June 2, 2021
As you continue to prepare for camp by researching and building your school list, communicating with college coaches and developing your game, it’s also important to be prepared mentally for your time in a showcase setting. Although you’re still playing baseball – the game you love and that feels familiar – there will still undoubtedly be some nerves that come up at Honor Roll, given the pressure of the situation and the college coaches’ eyes on you.
That’s not to make you more nervous. To find success in high-pressure situations, the best first step is to acknowledge the environment – not deny it. Recognizing how you feel and understanding that it’s natural to have some butterflies in this type of situation is key – as is moving past it to the stage and tool of “reappraisal” that they covered on the Learner Lab podcast that was the homework from Part 7 of this pre-camp curriculum (if you haven’t listened to that episode yet, definitely go back and listen! I’ll wait right here…)
In a high-pressure situation – like, for example, taking your defensive showcase groundballs with 70-100 college coaches watching – telling ourselves to simply “calm down” can actually impair performance. “Calm down” works to deny and suppress the emotions you’re feeling.
Reappraisal though can help not only get you back to your peak performance, but can actually enhance performance in key stressful moments. So, when you’re at Honor Roll, about to step onto the showcase field, remember: all those things you’re feeling – butterflies, heart racing, hands a little shaky – are not only natural for the situation, but are actually the physiological responses your body has to prepare you for high performance.
Even though this is a more pressurized situation than you usually play in, it’s still baseball.
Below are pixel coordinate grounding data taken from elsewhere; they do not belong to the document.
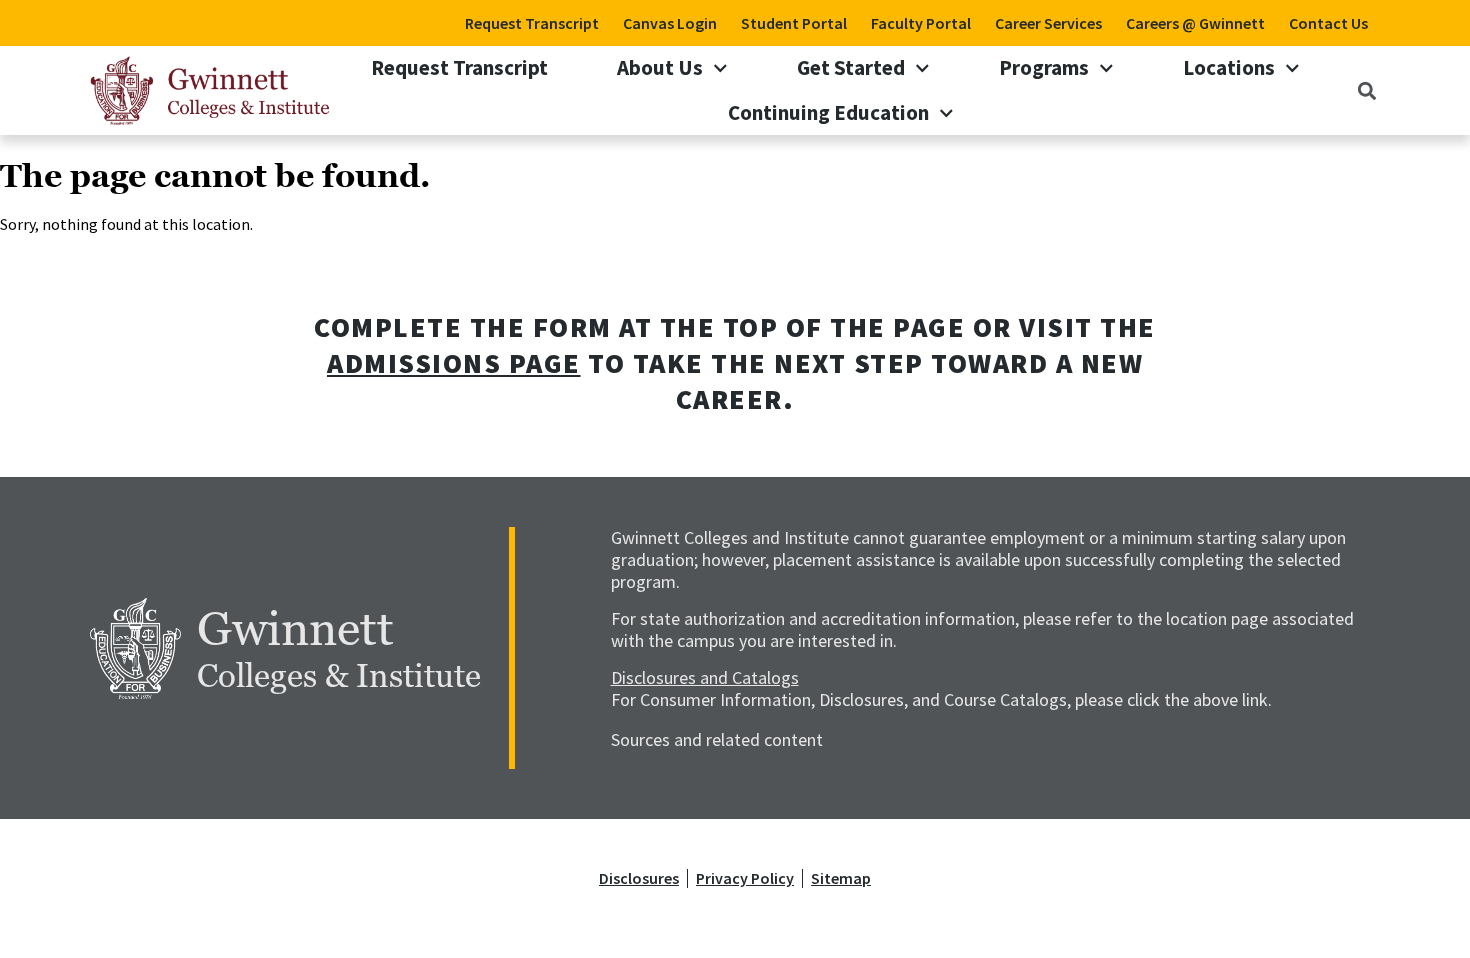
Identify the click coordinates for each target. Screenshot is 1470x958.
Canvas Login (670, 23)
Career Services (1048, 23)
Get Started (851, 67)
It’s still the game you’ve worked hard at for years – and now is the time to trust all that hard work that you’ve put in.
As ballplayers where you are in your development, you’ve put in the hard work to be successful in this situation. Trusting that effectively means:
Honor Roll is the easy part. All the hard work on the field, in the weight room, running sprints, late night studying – all of that was the work. That was the hard part. Your two days at Honor Roll are the fun part, and the time to let all that hard work shine for the coaches watching you. If “luck is what happens when preparation meets opportunity,” then all of that was the preparation, and this is just the opportunity you were looking for.